A couple of fragments of television drama have stuck with me, each between an aspiring young musician and a teacher of theory or composition who is pointing out an error in the student's work.  The student rejects the correction as an unwarranted incursion on his artistic voice; the teacher defends the correction; and a clash ensues between the stuffy old defender of rules for their own sake and the ardent young spokesman for originality and artistic integrity (with whom American audiences can be counted on to identify).  I wasn't interested enough in either of these shows to stick around and find out how it all turned out.  I suppose the student sticks to his guns and ultimately triumphs in the teeth of The Rules.

It doesn't work that way.  Within the context of any art or genre there are things that work and things that don't, and rules and techniques that you ignore at your peril.  While there probably are teachers who can't see beyond the letter of the rules and would allow themselves to be sucked into the kind of altercation depicted in these TV shows, any teacher with his wits about him would point out that the young musician can do anything with his own music that he can get his band, friends, and relations to go along with; but a passing grade in the class or a degree from the institution presumes mastery of certain material. A student who has learned those techniques can go beyond them, but breaking a bunch of rules because one doesn't know any better usually doesn't work well.  An artist who is honest and genuinely talented will recognize that it doesn't, and either give up or re-invent a lot of wheels trying to fix the problem.

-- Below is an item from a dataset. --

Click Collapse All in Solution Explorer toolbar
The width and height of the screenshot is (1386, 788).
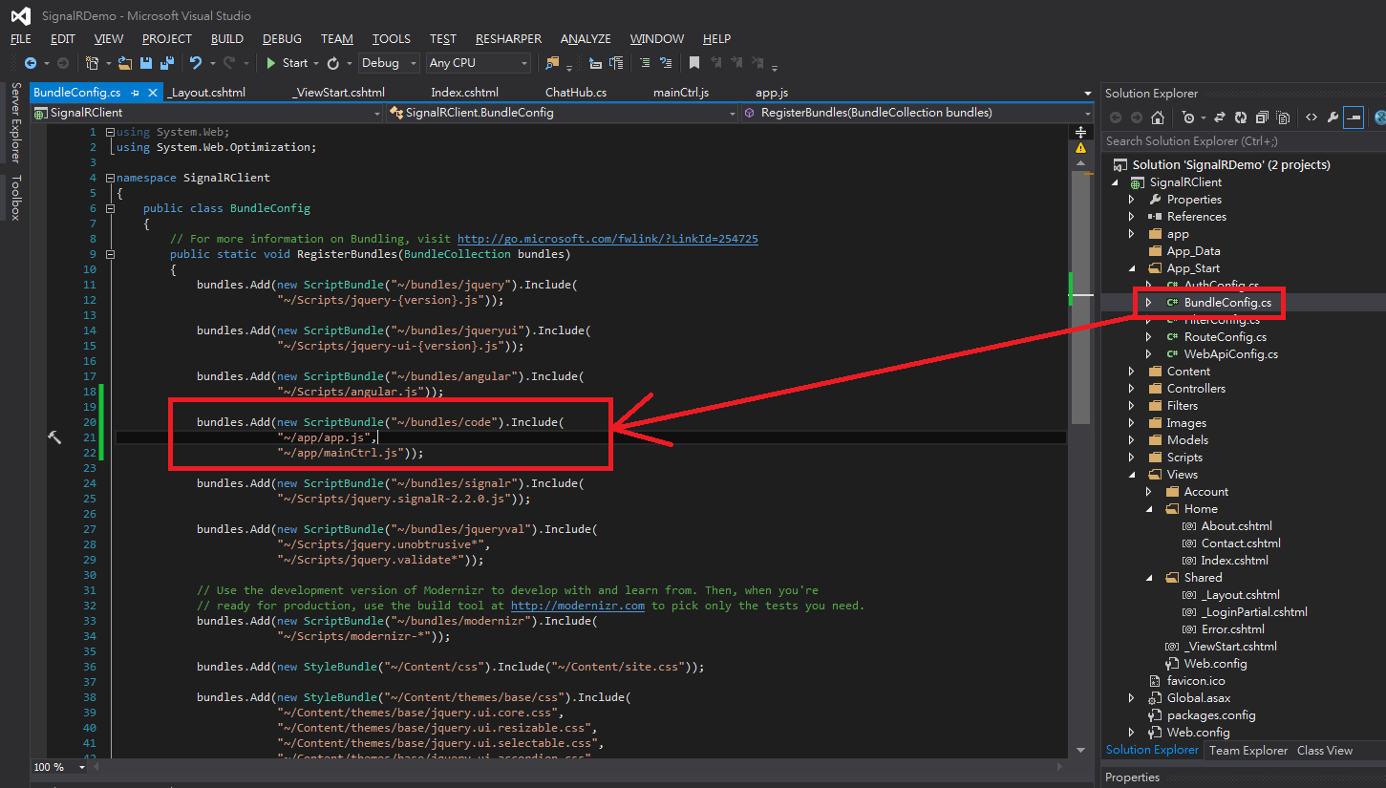(1262, 117)
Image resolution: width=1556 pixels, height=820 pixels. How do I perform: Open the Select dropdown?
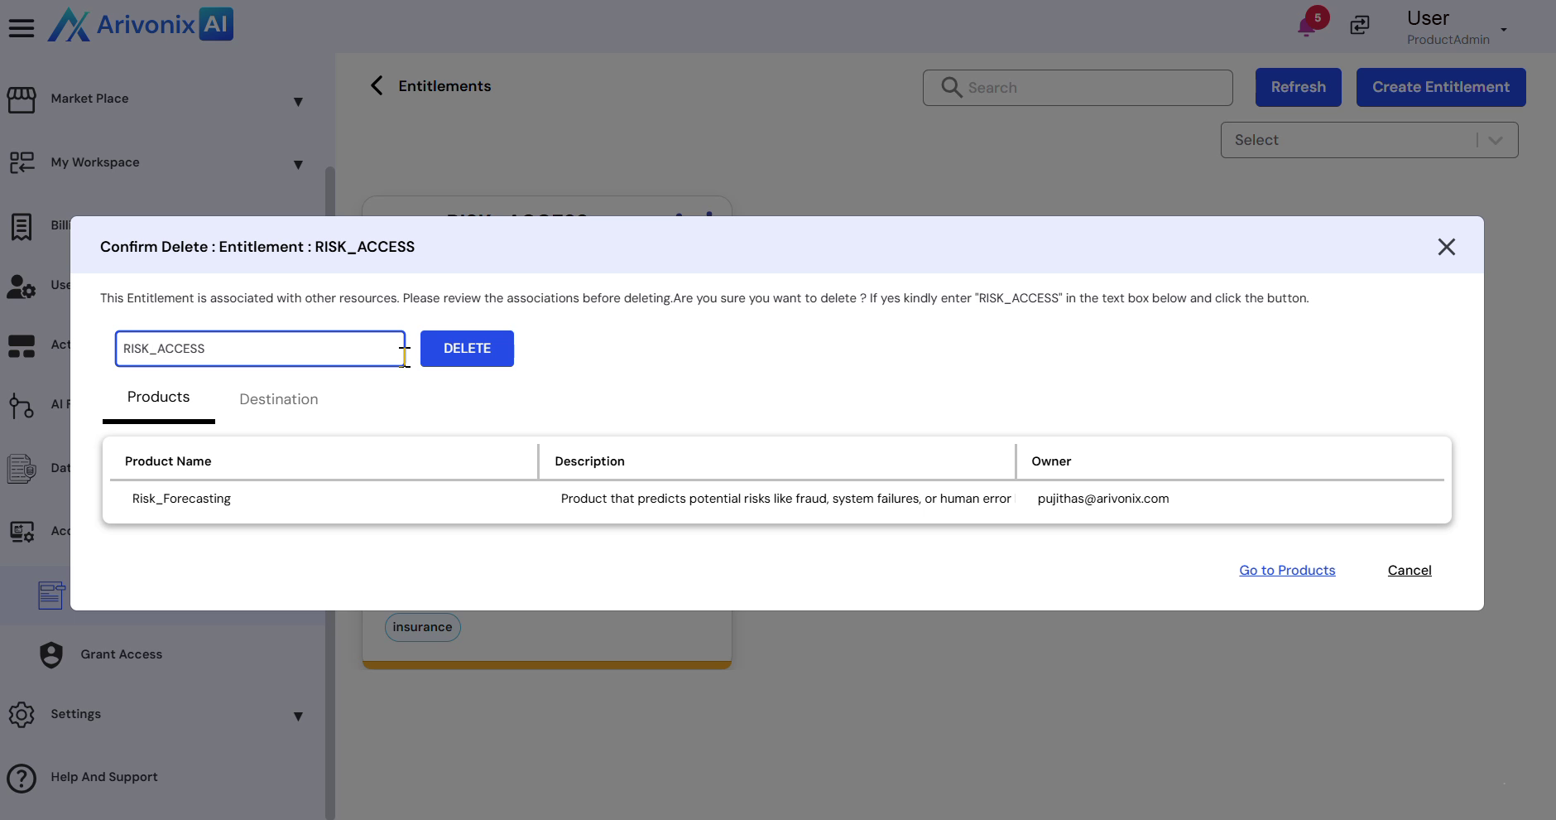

Thirty years or so ago some tune from The Godfather was being played a lot.  I always knew that it annoyed me, but I didn't care enough to figure out why until, after hearing it one time too many, I found myself humming it, to my dismay (Laurie and I had some satisfying Ain't It Awful moments on getting music you don't like stuck in your head).  Unable to rid myself of the Godfather tune, I turned around and looked it in the eye and noticed that it violated at least one rule of melodic writing that has been in force in Western music since the days of Gregory the Great in the seventh century: a wide upward leap in a melody is usually followed by a more or less corresponding descent; if such an interval is part of a continuing rising line, the effect is awkward; and the longer the upward motion continues, the more of a bad debt, so to speak, is created.  The Godfather tune exactly, unrepentently and repeatedly took some big upward leap and kept on going.

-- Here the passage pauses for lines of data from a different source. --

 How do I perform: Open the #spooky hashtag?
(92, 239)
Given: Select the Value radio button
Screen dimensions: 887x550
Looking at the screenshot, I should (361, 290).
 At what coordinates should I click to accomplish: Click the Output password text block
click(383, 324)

Another time, annoyed by the background music in a restaurant, I asked Laurie, "What's the matter with this thing, anyway?"  "Oh, it's all parallel," he said in disgust.  Centuries ago, when Europe was figuring out how to manage music that consisted of more than one pitch at a time, we discovered that in most contexts we prefer the sound of contrary motion -- melodic lines sounding simultaneously and moving in opposite directions -- to parallelism, where lines move together the same distance apart.  Obviously, if there are more than two parts they can't all move in different directions.  We settled on keeping the bass line as independent as can be managed, and eschewing parallel octaves and fifths.  Laurie was a sophisticated enough listener to recognize the problem with the restaurant music as parallel fifths.  I just knew that I didn't like it.

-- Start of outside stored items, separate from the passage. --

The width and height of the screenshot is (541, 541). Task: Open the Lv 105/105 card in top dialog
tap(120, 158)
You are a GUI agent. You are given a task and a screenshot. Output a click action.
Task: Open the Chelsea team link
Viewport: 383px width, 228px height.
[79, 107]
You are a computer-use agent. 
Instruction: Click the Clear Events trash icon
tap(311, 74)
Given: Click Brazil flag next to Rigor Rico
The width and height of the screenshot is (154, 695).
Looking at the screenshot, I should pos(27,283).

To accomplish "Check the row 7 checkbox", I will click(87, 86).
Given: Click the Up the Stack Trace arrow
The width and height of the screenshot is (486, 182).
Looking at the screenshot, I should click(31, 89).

When you invoke rules in the arts, people roll their eyes and accuse you of pedantry; but it tends to work the other way around.  You don't think, Oh, god, parallel fifths, horrors, this
song must be terrible; you think, What is wrong with this thing?? and then notice the parallelism, if you can hear it.  If you can't, you may just go on liking that piece of music less and less without knowing or much caring why.